* _OBJECTIVES_:
(a) In the passage on hash-table buckets, starting at "Why do we need" and ending at "workable on paper.", write the text again with "pathological" swapped for "adversarial".
(b) According to the passage on hash-table buckets, with 8 buckets and every hash output a multiple of 4, how many buckets end up in use?
(c) Extend the passage on hash-table buckets beyond its final sentence.

* _SUPPLIED PASSAGE_:
######
Similarly, when computing which hash-table bucket a particular item goes to, the common way to do it is: $b = h(x)\bmod n$. Where $h(x)$ is the hash function output, $n$ is the number of buckets you have.

Why do we need a prime modulus?

In hash functions, one should expect to receive pathological inputs. Assume, $n = 8$. What happens, if we receive $h(x)$ such as that they are all multiples of $4$? That is, $h(x)$ is in $[4, 8, 12, 16, 20, …]$, which in $\bmod 8$ arithmetic will be $[4, 0, 4, 0, 4, …]$. Clearly, only 2 buckets will be used, and the rest 6 buckets will be empty, if the input follows this pattern. There are several such examples.

As a generalization, if the greatest common factor of $h(x)$ and $n$ is $g$, and the input is going to be of the form $[h(x), 2h(x), 3h(x), …]$, then the number of buckets that will be used is $\large \frac{n}{g}$. This is easily workable on paper.
######
* _DATASET CONTENT_:

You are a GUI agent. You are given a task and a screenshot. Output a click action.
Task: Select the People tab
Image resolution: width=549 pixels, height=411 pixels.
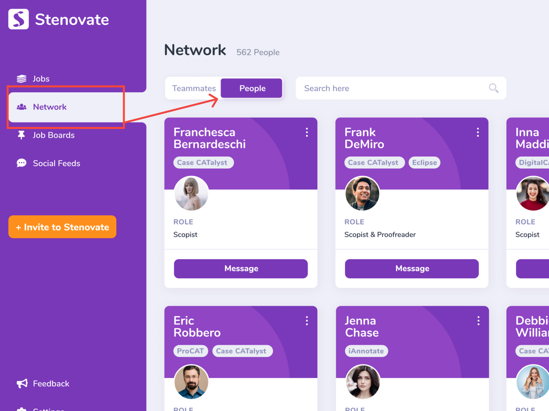point(252,88)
######
* _RESULTS OF THE EXERCISE_:
(a)
Why do we need a prime modulus?

In hash functions, one should expect to receive adversarial inputs. Assume, $n = 8$. What happens, if we receive $h(x)$ such as that they are all multiples of $4$? That is, $h(x)$ is in $[4, 8, 12, 16, 20, …]$, which in $\bmod 8$ arithmetic will be $[4, 0, 4, 0, 4, …]$. Clearly, only 2 buckets will be used, and the rest 6 buckets will be empty, if the input follows this pattern. There are several such examples.

As a generalization, if the greatest common factor of $h(x)$ and $n$ is $g$, and the input is going to be of the form $[h(x), 2h(x), 3h(x), …]$, then the number of buckets that will be used is $\large \frac{n}{g}$. This is easily workable on paper.

(b) Only 2 buckets are used, and the other 6 stay empty.

(c)
We ideally want to be able to use all the buckets. Hence, the number of buckets used, $\large \frac{n}{g}$ $= n$, which implies $g = 1$.

This means, the input and the modulus ($n$) should be co-prime (i.e., share no common factors). Given, we can’t change the input, we can only change the modulus. So we should choose the modulus such that it is co-prime to the input.

For the co-prime requirement to hold for all inputs, $n$ has to be a prime. Now it will have no common factors with any input (except it’s own multiples), and $g$ would be 1.

Therefore, we need the modulus to be prime in such settings.

Let me know if I missed out on something, or my intuition here is incorrect.